In rejecting the Trinity doctrine, Bates was not rejecting what came to be the position of the Adventist Church. In fact, Bates was pointing toward the church’s current position even as he could not yet fully see it. He was rejecting the idea that Father, Son, and Spirit are all one and the same person, knowing that such a picture of God would reduce God to a non-relational being and render the New Testament portrayal of the relationship between the Father and the Son an absurd charade. As with Loughborough, the thinking of Bates was, therefore, tending toward the position that was eventually formulated by the Seventh-day Adventist Church. This position holds that God consists of three individual persons who are one in a manner that does not eliminate their distinct identities. In other words, the concern of Bates has been answered and satisfied by the doctrine of the Trinity that was eventually developed and is currently held by the church. Said another way, the Seventh-day Adventist Church does not hold a modalism view of the Trinity and, therefore, does not hold the view Bates and the other pioneers were pushing back on.
Bates, like Loughborough, was in process as a Bible student. His core concern was the same as that expressed by Loughborough and, therefore, was a theological bridge to the current view of the church. We are indebted to Bates for driving us away from modalism toward a doctrine of God that is distinctly interpersonal. How else would it be possible to say that “God is love” with any coherent meaning.
R.F. Cottrell
A year later, Roswell Fenner Cottrell expressed, in a less articulate form, the same concern expressed by Loughborough and Bates. You will see that he also displays an effort to understand the Sonship of Christ, but is not biblically literate enough to work out its meaning. He seems to be aware of his deficiency in that he settles for accepting the fact that Christ is God and, yet, the Son of God, simply because the Bible says so: “If the Scriptures say” a thing, “I believe it,” he reasons. Cottrell recognizes the challenge entailed in affirming the two apparently contradictory declarations of Scripture, but all he can do is agree with the two propositions without understanding how both can be true. Track with his thinking here:
But if I am asked what I think of Jesus Christ, my reply is, I believe all that the Scriptures say of him. If the testimony represents him as being in glory with the Father before the world was, I believe it. If it is said that he was in the beginning with God, that he was God, that all things were made by him and for him, and that without him was not anything made that was made, I believe it. If the Scriptures say he is the Son of God, I believe it. If it is declared that the Father sent his Son into the world, I believe he had a Son to send. R.F. Cottrell, The Advent Review and Sabbath Herald, June 1, 1869
That one person is three persons, and that three persons are only one person, is the doctrine which we claim is contrary to reason and common sense. The being and attributes of God are above, beyond, out of reach of my sense and reason, yet I believe them: But the doctrine I object to is contrary, yes, that is the word, to the very sense and reason that God has himself implanted in us. Such a doctrine he does not ask us to believe. A miracle is beyond our comprehension, but we all believe in miracles who believe our own senses. What we see and hear convinces us that there is a power that effected the most wonderful miracle of creation. But our Creator has made it an absurdity to us that one person should be three persons, and three persons but one person; and in his revealed word he has never asked us to believe it. . . .
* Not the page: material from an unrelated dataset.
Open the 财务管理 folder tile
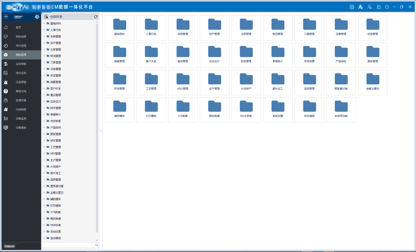 tap(246, 55)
But to hold the doctrine of the Trinity is not so much an evidence of evil intention as of intoxication from that wine of which all the nations have drunk. The fact that this was one of the leading doctrines, if not the very chief, upon which the bishop of Rome was exalted to popedom, does not say much in its favor. . . .
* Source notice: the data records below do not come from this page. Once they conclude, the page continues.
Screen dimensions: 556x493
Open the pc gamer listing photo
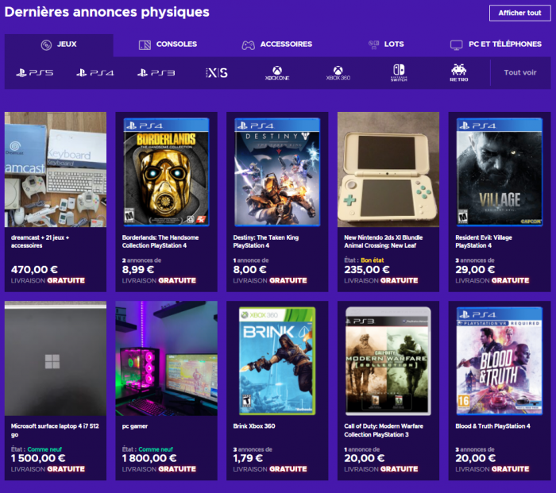[x=167, y=358]
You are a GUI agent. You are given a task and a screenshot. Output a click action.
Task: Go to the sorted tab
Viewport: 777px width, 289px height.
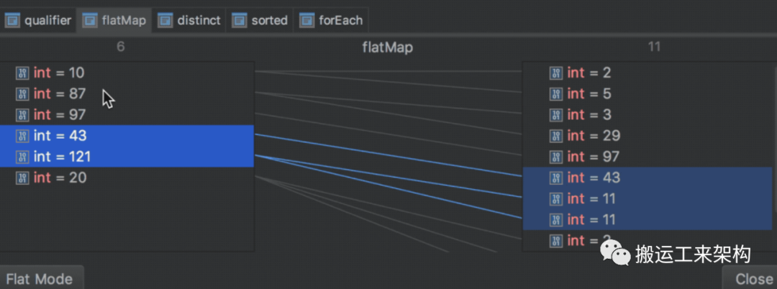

Revelation goes beyond us; but in no instance does it go contrary to right reason and common sense. God has not claimed, as the popes have, that he could “make justice of injustice,” nor has he, after teaching us to count, told us that there is no difference between the singular and plural numbers. Let us believe all he has revealed, and add nothing to it. R.F. Cottrell, The Advent Review and Sabbath Herald, July 6, 1869
Cottrell seeks to protect the individual personhood of Christ, like Loughborough and Bates, which is a good thing. But he gets trapped in a theological cul-de-sac by committing to a simplistic approach that fails to consider what the Bible itself means by designating Jesus as the Son of God. He sees isolated verses without considering their larger narrative context. He believes “all that Scripture says” about Christ, but he clearly does not yet know all that Scripture says about Christ.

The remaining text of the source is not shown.